Here's one example of an encoder.

And another cheap option.

Your simplest one might be a microswitch which gets tapped every revolution of the wheel... Look out for and be aware of the difference between "absolute" and "incremental" (as hinted at by maneuver). All the above are incremental (even the microswitch). (Don't argue, jip. I know it's absolute at the instant the cam operates the switch and the point it gets released.)

All the info you could ever want on rotary encoders.

maneuver's picture

 The encoder can for instance tell you when the motor has rotated excactly 180 degrees. this cannot be achieved by meassuring the current flow. If the motor is stalled by some sort of physical obstacle, it will drain a lot of amps without rotating at all. So your current measurring logic will tell you that the motor has spunn 6000 rotations in the last second while the encoder will correctly tell you that the wheel is stuck..

 

/ vzz-clck-"Maneuver"

jip's picture

Hi maneuver,

You can indeed get information from the motor that tells how fast it's turning, but you should not measure current. Instead you should switch the motor off periodically and measure the voltage it generates (known as back-EMF or counter-EMF - EMF being electromotive force).

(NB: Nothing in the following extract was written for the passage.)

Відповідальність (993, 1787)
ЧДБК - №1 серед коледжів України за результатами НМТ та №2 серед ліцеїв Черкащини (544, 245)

This gives you an idea of how fast it is spinning.

CaptainTuna's picture
i can only tell you that even if you give two motors the exact same current, they can still have different RPMs. That's because even a slight change in how they're built (one has a different number of coil loops for example) can affect they RPMs. So you can't determine precisely their RPM knowing the current you're giving them.
BaseOverApex's picture
YES! EXACTLY! Now, we need to convince Frits!